* WHAT TO WORK ON *
**1)** In the Distutils design proposal post, what path does the file have in the Distutils CVS archive?
**2)** List the three things the author of the Distutils design proposal post says he will do once the proposal is better firmed up.
**3)** Continue the Distutils design proposal post, picking up after its final sentence.

* SOURCE EXCERPT *
** start **
[Distutils] Design proposal

Greg Ward gward@cnri.reston.va.us
Sun, 10 Jan 1999 23:12:04 -0500

Well, things have been a little quiet on this list.  Time to shake it up 
a bit, methinks.  So I've written a design proposal -- here it is.

(NB. #1: to avoid sounding overly wafflish, I've written this in a fairly
imperious way -- "X will be done this way, Y is like that".  Don't take
it *too* seriously; this is open for discussion, up for grabs, welcomes
your comments and criticisms, etc.  Of course, I wouldn't have designed
it this way if I didn't think it was good idea, so expect a reaction if
you tell me I'm full of baloney... ;-)

(NB. #2: this file is in the Distutils CVS archive as
'text/design-proposal.txt'.  Once it is better firmed up through the
discussion that I'm sure is forthcoming, I'll HTMLify it, put it in the
SIG's web space, and start coding!)

$Id: design-proposal.txt,v 1.1 1999/01/11 04:06:01 gward Exp $

RECAP: User Interface

Recall from the proposed user interface (posted at
http://www.python.org/sigs/distutils-sig/interface.html) that the
Distutils will operate via a (usually) trivial Python script,
conventionally called setup.py.  setup.py has the following syntax:

   setup.py [global_options] cmd [cmd_options]

(XXX no provision for multiple commands here! shouldn't be hard, though,
as long as we're firm about what a command is and what an option is)
** end **
* EXCERPTED RECORDS *
** start **
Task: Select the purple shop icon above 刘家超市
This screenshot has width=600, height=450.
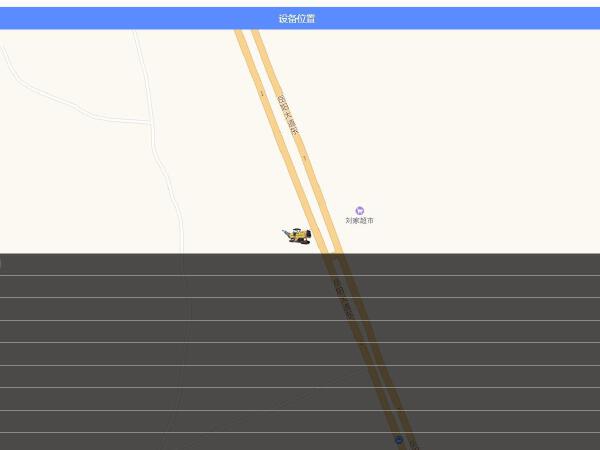Action: 359,210
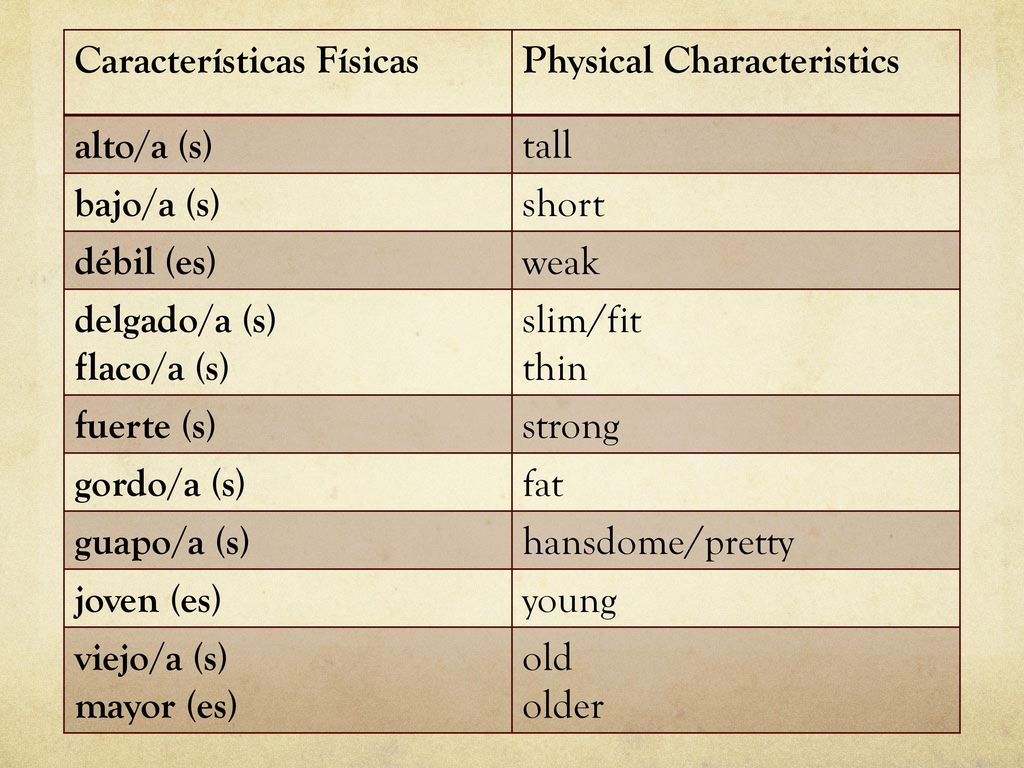Click the 'bajo/a (s)' word
This screenshot has width=1024, height=768.
147,204
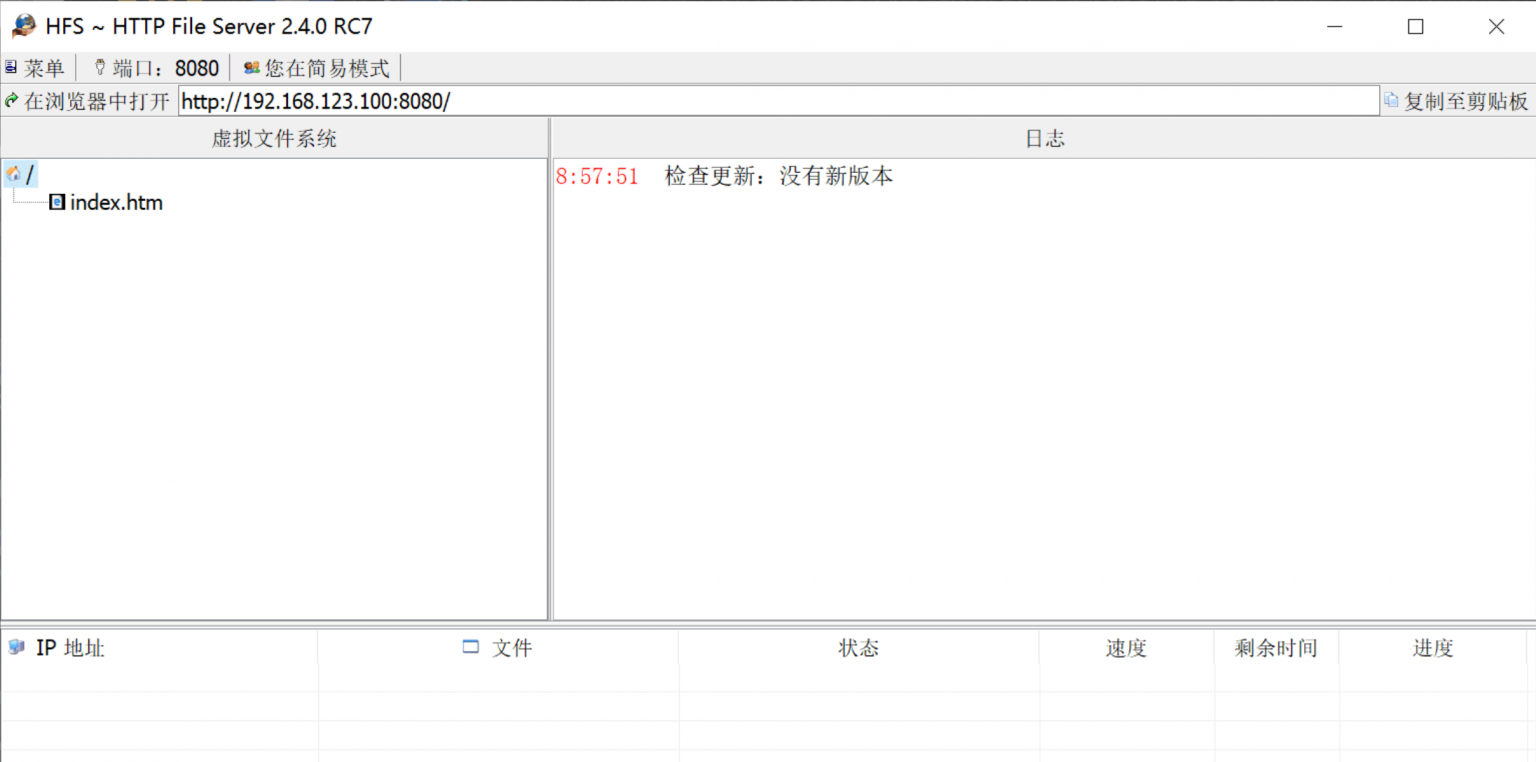This screenshot has width=1536, height=762.
Task: Click the 日志 log panel header
Action: [x=1044, y=139]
** end **
* THE ANSWERS *
**1)** 'text/design-proposal.txt'

**2)**
- HTMLify it
- Put it in the SIG's web space
- Start coding

**3)**
The Distutils will define a standard set of global command-line options;
each Distutils command will define a set of command options.  The module
developer (the person who wrote the setup.py for his module
distribution) may define a set of distribution-specific command-line
options, which will be mixed in with the global options (and extracted
from them before they can cause any harm).

The first order of business to decide on the set of standard Distutils
commands.  Again, from the proposed interface, here is my initial list:

      make_blib   - create mockup installation tree ("build library")
      build_py    - copy/compile .py files (pure Python modules)
      build_ext   - compile .c files, link to .so in blib
      build_doc   - process documentation (targets: html, info, man, ...?)
      build       - build_py, build_ext, build_doc
      dist        - create source distribution
      bdist       - create built distribution for current platform
      test        - run test suite
      install     - install on local machine
please see the above URL for details on these.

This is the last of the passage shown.